結婚式にいっぱい使うし。今のアパート、引き払って実家に帰りたい」

「じゃあ、結婚すんのにバラバラで暮らすってこと?」

彼女は答えずに、俯いていた。それが答えだ。

なんで。俺の借金もバレているのか? 

どちらにせよ彼女の言っていることは正しい。俺は視界がぐるぐるしてきた。

彼女と離れて暮らすのは嫌だ。でも、金は実際にない、どうしようもない。


ここで、俺が選んだ選択肢は1つ。彼女の言い分を受け入れた。

俺も実家に帰り、彼女も挙式後、すぐ実家に帰り子供を産んだ。

俺は相変わらずバイトで食い繋ぎながら、妻になった彼女と子供に

会いに行っている。
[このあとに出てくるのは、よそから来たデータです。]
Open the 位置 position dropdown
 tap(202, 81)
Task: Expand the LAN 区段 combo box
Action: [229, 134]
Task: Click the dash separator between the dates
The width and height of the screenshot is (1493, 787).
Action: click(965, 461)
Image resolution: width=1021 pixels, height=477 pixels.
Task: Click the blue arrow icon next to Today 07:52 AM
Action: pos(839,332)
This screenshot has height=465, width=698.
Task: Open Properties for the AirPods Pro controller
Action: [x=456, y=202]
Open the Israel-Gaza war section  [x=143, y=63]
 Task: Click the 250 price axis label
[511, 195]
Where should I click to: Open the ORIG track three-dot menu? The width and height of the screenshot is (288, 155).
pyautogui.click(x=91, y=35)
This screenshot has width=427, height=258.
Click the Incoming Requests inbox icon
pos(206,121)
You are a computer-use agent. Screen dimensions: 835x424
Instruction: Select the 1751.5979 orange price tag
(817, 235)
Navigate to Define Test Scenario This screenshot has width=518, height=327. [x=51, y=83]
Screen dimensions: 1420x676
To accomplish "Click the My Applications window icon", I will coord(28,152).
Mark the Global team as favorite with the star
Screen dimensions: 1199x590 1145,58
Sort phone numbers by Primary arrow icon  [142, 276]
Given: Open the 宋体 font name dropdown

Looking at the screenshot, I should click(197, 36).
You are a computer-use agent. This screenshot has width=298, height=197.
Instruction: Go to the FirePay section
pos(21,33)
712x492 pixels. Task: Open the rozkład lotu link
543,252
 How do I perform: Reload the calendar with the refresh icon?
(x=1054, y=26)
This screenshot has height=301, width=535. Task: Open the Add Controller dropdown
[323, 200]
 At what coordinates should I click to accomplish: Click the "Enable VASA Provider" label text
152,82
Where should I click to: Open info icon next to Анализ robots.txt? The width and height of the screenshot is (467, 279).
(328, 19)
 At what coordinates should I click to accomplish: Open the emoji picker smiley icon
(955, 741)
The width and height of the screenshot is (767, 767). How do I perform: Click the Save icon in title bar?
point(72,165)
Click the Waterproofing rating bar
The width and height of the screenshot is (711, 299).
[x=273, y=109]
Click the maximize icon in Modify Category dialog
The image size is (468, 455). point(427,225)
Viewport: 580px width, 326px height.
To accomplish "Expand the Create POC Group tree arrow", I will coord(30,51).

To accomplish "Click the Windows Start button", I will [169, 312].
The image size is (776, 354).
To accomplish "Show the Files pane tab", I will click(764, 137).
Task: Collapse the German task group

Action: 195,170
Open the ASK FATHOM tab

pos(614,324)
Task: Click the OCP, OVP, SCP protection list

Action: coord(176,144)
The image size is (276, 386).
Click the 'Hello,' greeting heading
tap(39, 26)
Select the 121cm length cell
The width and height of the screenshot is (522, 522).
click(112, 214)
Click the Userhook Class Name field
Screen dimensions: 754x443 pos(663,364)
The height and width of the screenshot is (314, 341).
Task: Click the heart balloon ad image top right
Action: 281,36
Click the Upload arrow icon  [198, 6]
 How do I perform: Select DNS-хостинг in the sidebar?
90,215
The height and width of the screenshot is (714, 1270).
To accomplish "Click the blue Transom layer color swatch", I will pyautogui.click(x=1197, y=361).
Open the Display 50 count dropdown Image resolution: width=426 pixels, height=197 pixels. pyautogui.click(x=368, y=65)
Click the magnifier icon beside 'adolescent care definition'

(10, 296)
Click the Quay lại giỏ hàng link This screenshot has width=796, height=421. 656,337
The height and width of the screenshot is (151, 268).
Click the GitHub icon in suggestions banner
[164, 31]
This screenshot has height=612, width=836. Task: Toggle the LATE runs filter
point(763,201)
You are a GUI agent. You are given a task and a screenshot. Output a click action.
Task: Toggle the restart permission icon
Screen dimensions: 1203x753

しかし向こうの両親も、きっと俺のことを快くは

思っていないだろう。心なしか冷たい態度・・・そりゃそうだ。

俺はこれから、どうなるのだろう。どうすれば良いのだろう。

解決策もわからず、かと言って何もせず、ただ毎日が過ぎていく。


1年ほど経ったある日、妻から離婚届を手渡された。

「産休から復帰したらね、意外なことに、

職場のみんながすごく暖かく迎えてくれて。仕事と育児、今の職場でなら両立の

目処が立ちそうなんだ。職場の理解も得られたし、今後は私たちで育てたいの」

申し訳なさそうに、でも決意のこもった目で俺を真っ直ぐ見つめて言った。

妻の言う「私たち」の中に、俺はいなかった。

妻は悪くない。こんな事態にまで悪化させたのは、他の誰でもない俺だ。

俺は我が子を抱き抱えながら去る妻の後ろ姿を見送りながら、空を仰いだ。


あぁ、もしも、過去に戻ってやり直せるなら。


あの時、無我夢中で掛け持ちでも何でもして、頑張ればよかった。

何で頑張らなかったんだろう。

「今が楽できればいいや」なんて、怠惰な感情に身を任せた結果がこれだ。

なんてバカだったんだろう。先のことに想像力を働かせればよかった。


仰いだ空には、灰色の月が浮かんでいた。